Constructing Copulas Using Corrected Hermite Polynomial Expansion for Estimating Cross Foreign Exchange Volatility

TL;DR

This paper introduces a novel method for constructing copulas using corrected Hermite polynomial expansions to better model complex correlation structures, and applies it to estimate cross currency volatility smiles in the foreign exchange market.

Contribution

It proposes a new copula construction method based on corrected Hermite polynomial expansions, enabling better modeling of complex correlations in financial data.

Findings

The proposed copula accurately reproduces the volatility smile of cross currency pairs.

Numerical experiments validate the effectiveness of the proposed copula compared to existing methods.

The method captures daily volatility fluctuations with fixed higher-order parameters.

Abstract

Copulas are used to construct joint distributions in many areas. In some problems, it is necessary to deal with correlation structures that are more complicated than the commonly known copulas. A finite order multivariate Hermite polynomial expansion, as an approximation of a joint density function, can handle complex correlation structures.
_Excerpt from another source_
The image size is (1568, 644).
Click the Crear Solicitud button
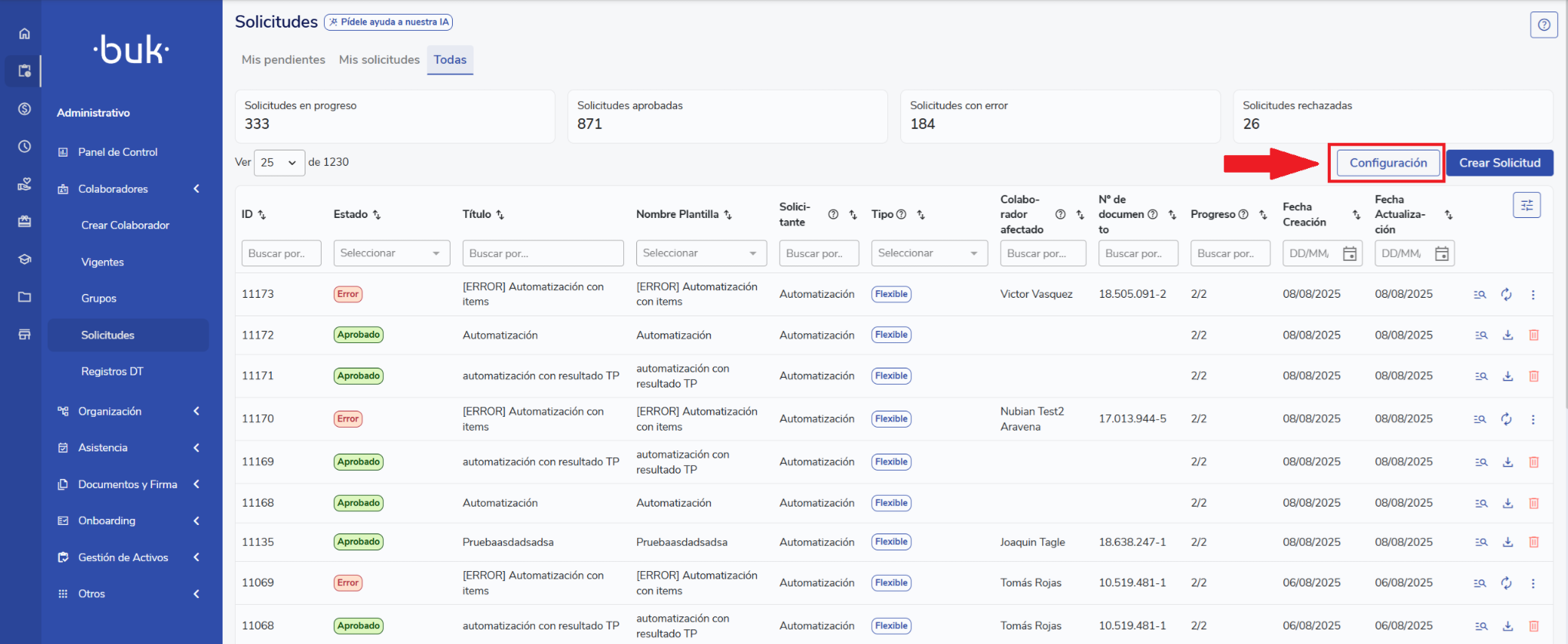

However, it does not construct copulas because the density function can take negative values. In this study, we propose a method to construct a copula based on the finite sum of multivariate Hermite polynomial expansions by applying corrections to the joint density function. Furthermore, we apply this copula to estimate the volatility smile of cross currency pairs in the foreign exchange option market. This method can easily reproduce the volatility smile of cross currency pairs by appropriately adjusting the parameters and following the daily volatility fluctuations even if the higher-order parameters are fixed. In the numerical experiments, we compare the estimation results of the volatility smile of EUR-JPY with those of USD-JPY and EUR-USD for the proposed and other copulas, and show the validity of the proposed copula.